For decades, Iran has faced an ever-growing array of challenges from neighboring Afghanistan, with which it shares a 572-mile border. Iran had long sought the withdrawal of U.S. forces, which President Joe Biden announced on April 14. But the absence of the U.S.-led NATO forces has also created new vulnerabilities for the Islamic Republic. Iran responded to the U.S. policy shift by increasing contacts with both the Taliban and the Afghan government. On July 7, Foreign Minister Mohammad Javad Zarif hosted peace talks with Sher Mohammad Abbas Stanikzai, the Taliban’s chief negotiator, and former Vice President Younus Qanooni representing the Kabul government. Zarif urged them to “take difficult decisions today for the future of their country.” Iran was “ready to assist the dialogue” and to “resolve the current conflicts in the country” following the “failure of the U.S. in Afghanistan,” he said. Zarif subsequently tweeted that the meeting had been “cordial” and promised Iran would stand with Afghans on their road to peace.
On August 8, the U.N. secretary general’s envoy for Afghanistan, Jean Arnault, met with Zarif in Tehran. They agreed that intra-Afghan talks were the best way to stem the violence between Afghan government forces and the Taliban. Arnault said that Iran and other countries in the region could play a key role in supporting the peace process.
In Washington, State Department Spokesman Ned Price called on Afghanistan’s neighbors to “have a stake in Afghanistan’s future” and “promote the cause of peace…Afghanistan’s neighbors need to play a constructive role. What Iran is trying to do, or is in the process of trying to do by hosting this meeting, may well be constructive. I think the jury is still out,” Price said on July 7.
Iran has had to deal with the spillover from decades of political uncertainty, social chaos and war in Afghanistan: The Soviet occupation between 1979 and 1989; civil war in the 1990s; the Taliban conquest of Kabul in 1996; the U.S.-backed campaign to oust the Taliban in 2001 after the 9/11 attacks; and two decades of tensions between the Taliban and a fragile government. As of 2021, Iran and Afghanistan shared common interests in stabilizing the border and economic trade, but they also had fundamental differences over everything from water resources to religious doctrine.
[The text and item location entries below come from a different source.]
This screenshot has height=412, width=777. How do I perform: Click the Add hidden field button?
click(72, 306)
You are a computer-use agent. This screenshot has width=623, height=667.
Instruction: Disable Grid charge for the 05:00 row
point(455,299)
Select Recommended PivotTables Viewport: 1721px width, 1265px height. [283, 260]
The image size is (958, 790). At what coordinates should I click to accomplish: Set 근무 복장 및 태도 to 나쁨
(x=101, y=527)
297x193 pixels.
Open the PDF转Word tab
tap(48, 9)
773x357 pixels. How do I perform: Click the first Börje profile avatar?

The top six issues for Iran in Afghanistan include:
- Discrimination against the Shiite minority
- Increasing narcotics trafficking
- The flood of refugees and migrants
- Cross-border trade
- Water shortage
- The threat from ISIS-Khorasan
The Shiite Minority
Iran has long supported the Hazaras, a historically oppressed ethnic minority who make up between 10 percent and 20 percent of Afghanistan’s population. Most Hazaras, like most Iranians, are Shiite. They also speak a dialect of Persian. After the 1979 invasion of Afghanistan, Iran aided Hazara mujahideen who fought the Soviets. It has since hosted thousands of Hazara refugees who fled the chaos from years of sequential wars.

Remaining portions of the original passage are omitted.